* **What the task asks**
Extract each line of the data and write it out again exactly.

|---|

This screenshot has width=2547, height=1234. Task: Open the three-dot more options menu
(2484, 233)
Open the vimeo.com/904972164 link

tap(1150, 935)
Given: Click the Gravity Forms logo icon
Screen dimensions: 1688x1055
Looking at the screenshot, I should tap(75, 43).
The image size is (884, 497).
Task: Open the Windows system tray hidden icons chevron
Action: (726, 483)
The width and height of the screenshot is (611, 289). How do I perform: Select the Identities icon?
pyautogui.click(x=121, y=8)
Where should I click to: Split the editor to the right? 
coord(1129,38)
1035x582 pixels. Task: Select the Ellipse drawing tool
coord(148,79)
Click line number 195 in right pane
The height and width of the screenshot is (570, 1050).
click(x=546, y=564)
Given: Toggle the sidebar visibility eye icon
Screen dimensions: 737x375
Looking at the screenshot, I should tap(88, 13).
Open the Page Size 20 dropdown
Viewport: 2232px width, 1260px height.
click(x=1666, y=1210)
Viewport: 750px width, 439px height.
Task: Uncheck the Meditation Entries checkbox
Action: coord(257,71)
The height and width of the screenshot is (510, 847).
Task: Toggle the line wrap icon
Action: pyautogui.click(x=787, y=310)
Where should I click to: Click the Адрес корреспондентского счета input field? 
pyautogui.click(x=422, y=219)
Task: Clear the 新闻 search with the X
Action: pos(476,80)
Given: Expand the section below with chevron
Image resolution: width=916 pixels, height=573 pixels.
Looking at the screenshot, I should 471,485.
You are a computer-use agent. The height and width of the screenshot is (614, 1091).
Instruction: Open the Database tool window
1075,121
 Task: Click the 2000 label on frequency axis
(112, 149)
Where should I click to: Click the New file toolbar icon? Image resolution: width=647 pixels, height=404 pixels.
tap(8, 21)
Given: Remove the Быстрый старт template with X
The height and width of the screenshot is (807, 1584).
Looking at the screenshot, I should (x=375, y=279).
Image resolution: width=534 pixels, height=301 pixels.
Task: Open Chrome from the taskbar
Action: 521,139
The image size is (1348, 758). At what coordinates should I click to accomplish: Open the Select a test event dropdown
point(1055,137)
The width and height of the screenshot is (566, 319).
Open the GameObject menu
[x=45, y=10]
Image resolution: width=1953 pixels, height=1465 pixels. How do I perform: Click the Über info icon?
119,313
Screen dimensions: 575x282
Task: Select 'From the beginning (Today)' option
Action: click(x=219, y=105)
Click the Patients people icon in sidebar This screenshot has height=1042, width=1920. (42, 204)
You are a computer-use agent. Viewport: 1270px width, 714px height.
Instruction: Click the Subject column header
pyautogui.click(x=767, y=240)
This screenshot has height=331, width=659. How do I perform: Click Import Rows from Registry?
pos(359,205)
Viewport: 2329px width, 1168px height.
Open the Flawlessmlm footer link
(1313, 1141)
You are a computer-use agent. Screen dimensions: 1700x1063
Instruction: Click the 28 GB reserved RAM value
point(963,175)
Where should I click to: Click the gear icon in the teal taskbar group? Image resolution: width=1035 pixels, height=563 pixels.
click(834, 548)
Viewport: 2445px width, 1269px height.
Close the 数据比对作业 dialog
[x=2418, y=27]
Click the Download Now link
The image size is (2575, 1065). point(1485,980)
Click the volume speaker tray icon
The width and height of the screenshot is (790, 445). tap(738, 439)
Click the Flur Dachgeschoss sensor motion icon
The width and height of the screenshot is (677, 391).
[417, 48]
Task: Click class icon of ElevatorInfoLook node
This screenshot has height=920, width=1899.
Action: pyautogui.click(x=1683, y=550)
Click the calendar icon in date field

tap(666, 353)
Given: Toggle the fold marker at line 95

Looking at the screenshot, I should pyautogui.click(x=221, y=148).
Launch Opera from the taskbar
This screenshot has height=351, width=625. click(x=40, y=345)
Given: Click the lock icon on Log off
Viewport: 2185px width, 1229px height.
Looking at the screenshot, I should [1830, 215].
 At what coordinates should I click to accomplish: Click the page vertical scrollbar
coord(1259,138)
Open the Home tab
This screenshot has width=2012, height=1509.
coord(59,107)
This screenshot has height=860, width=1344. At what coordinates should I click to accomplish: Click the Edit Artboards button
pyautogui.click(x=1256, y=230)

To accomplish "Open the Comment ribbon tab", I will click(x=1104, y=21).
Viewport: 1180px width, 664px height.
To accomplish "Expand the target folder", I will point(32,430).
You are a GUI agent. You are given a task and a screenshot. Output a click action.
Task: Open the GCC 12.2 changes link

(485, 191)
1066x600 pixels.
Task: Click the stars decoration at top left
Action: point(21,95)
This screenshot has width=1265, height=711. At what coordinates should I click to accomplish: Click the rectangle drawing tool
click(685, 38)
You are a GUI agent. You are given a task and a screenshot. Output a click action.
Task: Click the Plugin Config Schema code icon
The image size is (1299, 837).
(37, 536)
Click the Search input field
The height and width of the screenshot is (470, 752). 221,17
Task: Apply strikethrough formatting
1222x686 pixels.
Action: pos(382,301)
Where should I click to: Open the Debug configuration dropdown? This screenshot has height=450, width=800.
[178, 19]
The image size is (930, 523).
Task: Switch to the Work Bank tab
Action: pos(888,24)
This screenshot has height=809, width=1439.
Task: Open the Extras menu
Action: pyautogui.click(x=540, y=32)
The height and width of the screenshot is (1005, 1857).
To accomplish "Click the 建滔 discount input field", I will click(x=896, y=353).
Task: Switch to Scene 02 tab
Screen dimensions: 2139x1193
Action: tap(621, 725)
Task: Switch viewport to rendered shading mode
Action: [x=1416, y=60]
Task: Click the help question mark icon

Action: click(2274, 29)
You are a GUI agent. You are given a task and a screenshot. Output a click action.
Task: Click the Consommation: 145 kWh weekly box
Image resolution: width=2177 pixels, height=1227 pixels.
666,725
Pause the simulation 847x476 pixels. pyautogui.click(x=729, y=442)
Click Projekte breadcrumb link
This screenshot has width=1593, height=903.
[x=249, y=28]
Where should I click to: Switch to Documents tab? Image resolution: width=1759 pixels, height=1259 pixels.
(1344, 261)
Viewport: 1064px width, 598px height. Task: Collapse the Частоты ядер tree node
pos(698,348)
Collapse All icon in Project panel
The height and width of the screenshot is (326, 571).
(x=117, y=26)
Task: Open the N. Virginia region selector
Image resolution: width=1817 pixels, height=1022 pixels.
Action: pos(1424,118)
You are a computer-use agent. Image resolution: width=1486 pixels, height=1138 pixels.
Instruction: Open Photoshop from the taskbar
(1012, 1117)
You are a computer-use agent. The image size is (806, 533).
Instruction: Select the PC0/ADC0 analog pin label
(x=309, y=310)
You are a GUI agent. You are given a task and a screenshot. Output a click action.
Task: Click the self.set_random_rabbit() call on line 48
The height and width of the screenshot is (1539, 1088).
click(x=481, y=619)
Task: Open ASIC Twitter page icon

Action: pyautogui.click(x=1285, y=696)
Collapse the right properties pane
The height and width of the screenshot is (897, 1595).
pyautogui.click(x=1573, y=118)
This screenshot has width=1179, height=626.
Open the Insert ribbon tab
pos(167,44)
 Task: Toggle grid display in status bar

|---|

* **Solution for this exercise**
This screenshot has width=2547, height=1234. Task: Open the three-dot more options menu
(2484, 233)
Open the vimeo.com/904972164 link

tap(1150, 935)
Given: Click the Gravity Forms logo icon
Screen dimensions: 1688x1055
Looking at the screenshot, I should tap(75, 43).
The image size is (884, 497).
Task: Open the Windows system tray hidden icons chevron
Action: (726, 483)
The width and height of the screenshot is (611, 289). How do I perform: Select the Identities icon?
pyautogui.click(x=121, y=8)
Where should I click to: Split the editor to the right? 
coord(1129,38)
1035x582 pixels. Task: Select the Ellipse drawing tool
coord(148,79)
Click line number 195 in right pane
The height and width of the screenshot is (570, 1050).
click(x=546, y=564)
Given: Toggle the sidebar visibility eye icon
Screen dimensions: 737x375
Looking at the screenshot, I should tap(88, 13).
Open the Page Size 20 dropdown
Viewport: 2232px width, 1260px height.
click(x=1666, y=1210)
Viewport: 750px width, 439px height.
Task: Uncheck the Meditation Entries checkbox
Action: coord(257,71)
The height and width of the screenshot is (510, 847).
Task: Toggle the line wrap icon
Action: pyautogui.click(x=787, y=310)
Where should I click to: Click the Адрес корреспондентского счета input field? 
pyautogui.click(x=422, y=219)
Task: Clear the 新闻 search with the X
Action: pos(476,80)
Given: Expand the section below with chevron
Image resolution: width=916 pixels, height=573 pixels.
Looking at the screenshot, I should 471,485.
You are a computer-use agent. The height and width of the screenshot is (614, 1091).
Instruction: Open the Database tool window
1075,121
 Task: Click the 2000 label on frequency axis
(112, 149)
Where should I click to: Click the New file toolbar icon? Image resolution: width=647 pixels, height=404 pixels.
tap(8, 21)
Given: Remove the Быстрый старт template with X
The height and width of the screenshot is (807, 1584).
Looking at the screenshot, I should (x=375, y=279).
Image resolution: width=534 pixels, height=301 pixels.
Task: Open Chrome from the taskbar
Action: 521,139
The image size is (1348, 758). At what coordinates should I click to accomplish: Open the Select a test event dropdown
point(1055,137)
The width and height of the screenshot is (566, 319).
Open the GameObject menu
[x=45, y=10]
Image resolution: width=1953 pixels, height=1465 pixels. How do I perform: Click the Über info icon?
119,313
Screen dimensions: 575x282
Task: Select 'From the beginning (Today)' option
Action: click(x=219, y=105)
Click the Patients people icon in sidebar This screenshot has height=1042, width=1920. (42, 204)
You are a computer-use agent. Viewport: 1270px width, 714px height.
Instruction: Click the Subject column header
pyautogui.click(x=767, y=240)
This screenshot has height=331, width=659. How do I perform: Click Import Rows from Registry?
pos(359,205)
Viewport: 2329px width, 1168px height.
Open the Flawlessmlm footer link
(1313, 1141)
You are a computer-use agent. Screen dimensions: 1700x1063
Instruction: Click the 28 GB reserved RAM value
point(963,175)
Where should I click to: Click the gear icon in the teal taskbar group? Image resolution: width=1035 pixels, height=563 pixels.
click(834, 548)
Viewport: 2445px width, 1269px height.
Close the 数据比对作业 dialog
[x=2418, y=27]
Click the Download Now link
The image size is (2575, 1065). point(1485,980)
Click the volume speaker tray icon
The width and height of the screenshot is (790, 445). tap(738, 439)
Click the Flur Dachgeschoss sensor motion icon
The width and height of the screenshot is (677, 391).
[417, 48]
Task: Click class icon of ElevatorInfoLook node
This screenshot has height=920, width=1899.
Action: pyautogui.click(x=1683, y=550)
Click the calendar icon in date field

tap(666, 353)
Given: Toggle the fold marker at line 95

Looking at the screenshot, I should pyautogui.click(x=221, y=148).
Launch Opera from the taskbar
This screenshot has height=351, width=625. click(x=40, y=345)
Given: Click the lock icon on Log off
Viewport: 2185px width, 1229px height.
Looking at the screenshot, I should [1830, 215].
 At what coordinates should I click to accomplish: Click the page vertical scrollbar
coord(1259,138)
Open the Home tab
This screenshot has width=2012, height=1509.
coord(59,107)
This screenshot has height=860, width=1344. At what coordinates should I click to accomplish: Click the Edit Artboards button
pyautogui.click(x=1256, y=230)

To accomplish "Open the Comment ribbon tab", I will click(x=1104, y=21).
Viewport: 1180px width, 664px height.
To accomplish "Expand the target folder", I will point(32,430).
You are a GUI agent. You are given a task and a screenshot. Output a click action.
Task: Open the GCC 12.2 changes link

(485, 191)
1066x600 pixels.
Task: Click the stars decoration at top left
Action: point(21,95)
This screenshot has width=1265, height=711. At what coordinates should I click to accomplish: Click the rectangle drawing tool
click(685, 38)
You are a GUI agent. You are given a task and a screenshot. Output a click action.
Task: Click the Plugin Config Schema code icon
The image size is (1299, 837).
(37, 536)
Click the Search input field
The height and width of the screenshot is (470, 752). 221,17
Task: Apply strikethrough formatting
1222x686 pixels.
Action: pos(382,301)
Where should I click to: Open the Debug configuration dropdown? This screenshot has height=450, width=800.
[178, 19]
The image size is (930, 523).
Task: Switch to the Work Bank tab
Action: pos(888,24)
This screenshot has height=809, width=1439.
Task: Open the Extras menu
Action: pyautogui.click(x=540, y=32)
The height and width of the screenshot is (1005, 1857).
To accomplish "Click the 建滔 discount input field", I will click(x=896, y=353).
Task: Switch to Scene 02 tab
Screen dimensions: 2139x1193
Action: tap(621, 725)
Task: Switch viewport to rendered shading mode
Action: [x=1416, y=60]
Task: Click the help question mark icon

Action: click(2274, 29)
You are a GUI agent. You are given a task and a screenshot. Output a click action.
Task: Click the Consommation: 145 kWh weekly box
Image resolution: width=2177 pixels, height=1227 pixels.
666,725
Pause the simulation 847x476 pixels. pyautogui.click(x=729, y=442)
Click Projekte breadcrumb link
This screenshot has width=1593, height=903.
[x=249, y=28]
Where should I click to: Switch to Documents tab? Image resolution: width=1759 pixels, height=1259 pixels.
(1344, 261)
Viewport: 1064px width, 598px height. Task: Collapse the Частоты ядер tree node
pos(698,348)
Collapse All icon in Project panel
The height and width of the screenshot is (326, 571).
(x=117, y=26)
Task: Open the N. Virginia region selector
Image resolution: width=1817 pixels, height=1022 pixels.
Action: pos(1424,118)
You are a computer-use agent. Image resolution: width=1486 pixels, height=1138 pixels.
Instruction: Open Photoshop from the taskbar
(1012, 1117)
You are a computer-use agent. The image size is (806, 533).
Instruction: Select the PC0/ADC0 analog pin label
(x=309, y=310)
You are a GUI agent. You are given a task and a screenshot. Output a click action.
Task: Click the self.set_random_rabbit() call on line 48
The height and width of the screenshot is (1539, 1088).
click(x=481, y=619)
Task: Open ASIC Twitter page icon

Action: pyautogui.click(x=1285, y=696)
Collapse the right properties pane
The height and width of the screenshot is (897, 1595).
pyautogui.click(x=1573, y=118)
This screenshot has width=1179, height=626.
Open the Insert ribbon tab
pos(167,44)
 Task: Toggle grid display in status bar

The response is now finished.